Iranian Shiite clerics and officials often use references to the early Islamic history, particularly the life and actions of the prophet and the twelve Imams, as well as the Quran and other religious texts, when they discuss current affairs which requires interpretation of their statements.
“I believe in what was dubbed as ‘heroic flexibility’ many years ago [in the book],” Khamenei told the IRGC, adding that flexibility in certain circumstances could be positive and even required. He also argued that showing flexibility for “technical reasons,” while not forgetting “who the opponent and enemy is” can help a wrestler manoeuvre in his match to win, in the same way that the Imam's decision saved him and his followrs.
The media in Tehran have highlighted the Instagram post without any comments or interpretation on Tuesday, seeing its possible significance in the current political and international climate. But unlike 2013, when they immediately picked up the mention of “heroic flexibility” in the Leader’s speech and interpreted it as a sign of his consent to a nuclear deal, this time they have refrained from commenting.
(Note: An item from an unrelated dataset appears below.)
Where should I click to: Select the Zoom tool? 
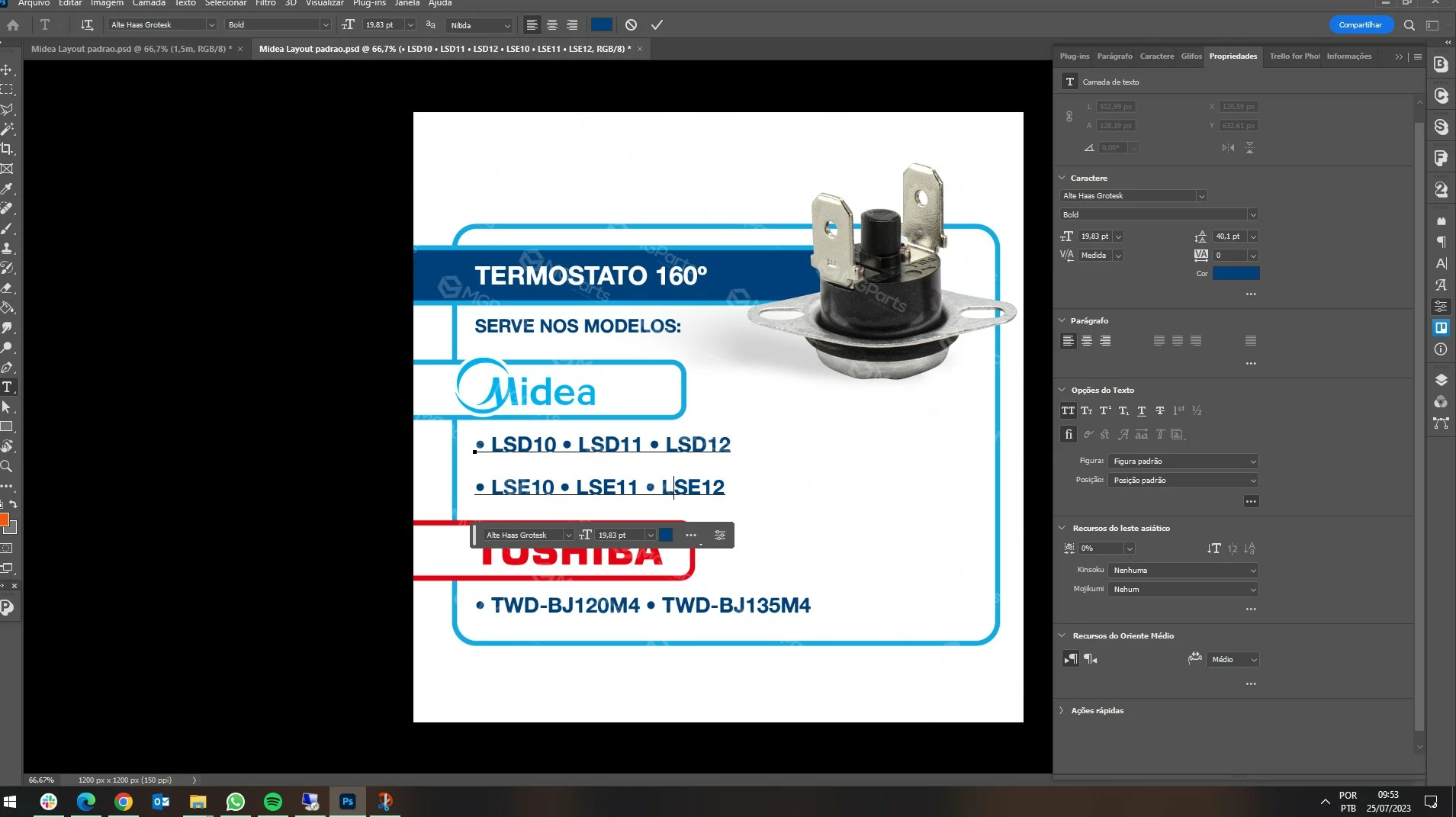point(7,466)
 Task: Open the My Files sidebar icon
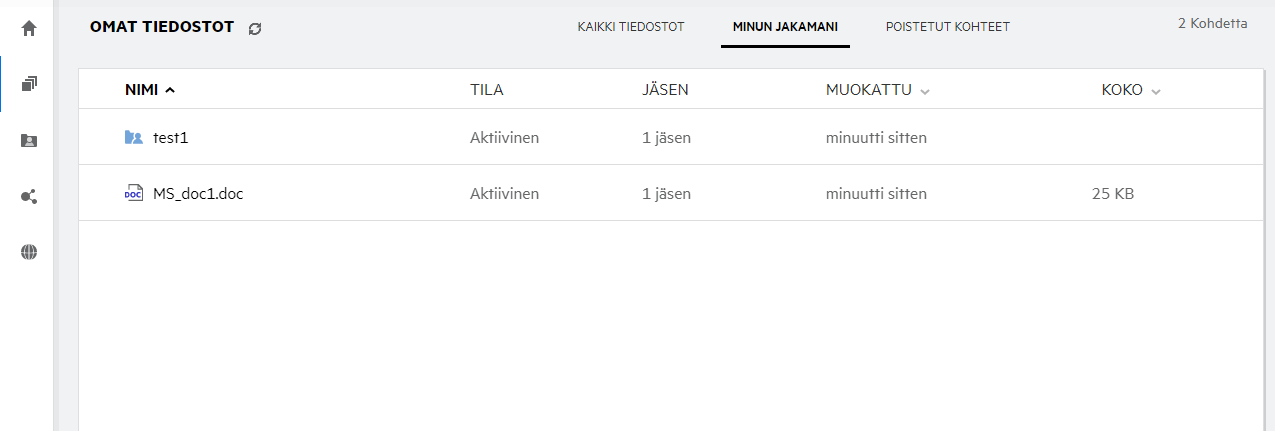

Khamenei withheld his blessing to make a deal to restore the 2015 agreement between Iran and the world powers from the administration of President Hasan Rouhani, apparently fearing that credit for removal of US sanctions could help Rouhani and his allies to win in the June 2021 presidential elections against their hardliner rivals.
Rouhani has repeatedly claimed his government could have restored the deal if its path had not been blocked by powerful centres of power such as the hardline dominated parliament which passed legislation in December 2020 requiring the expansion of Iran’s nuclear program.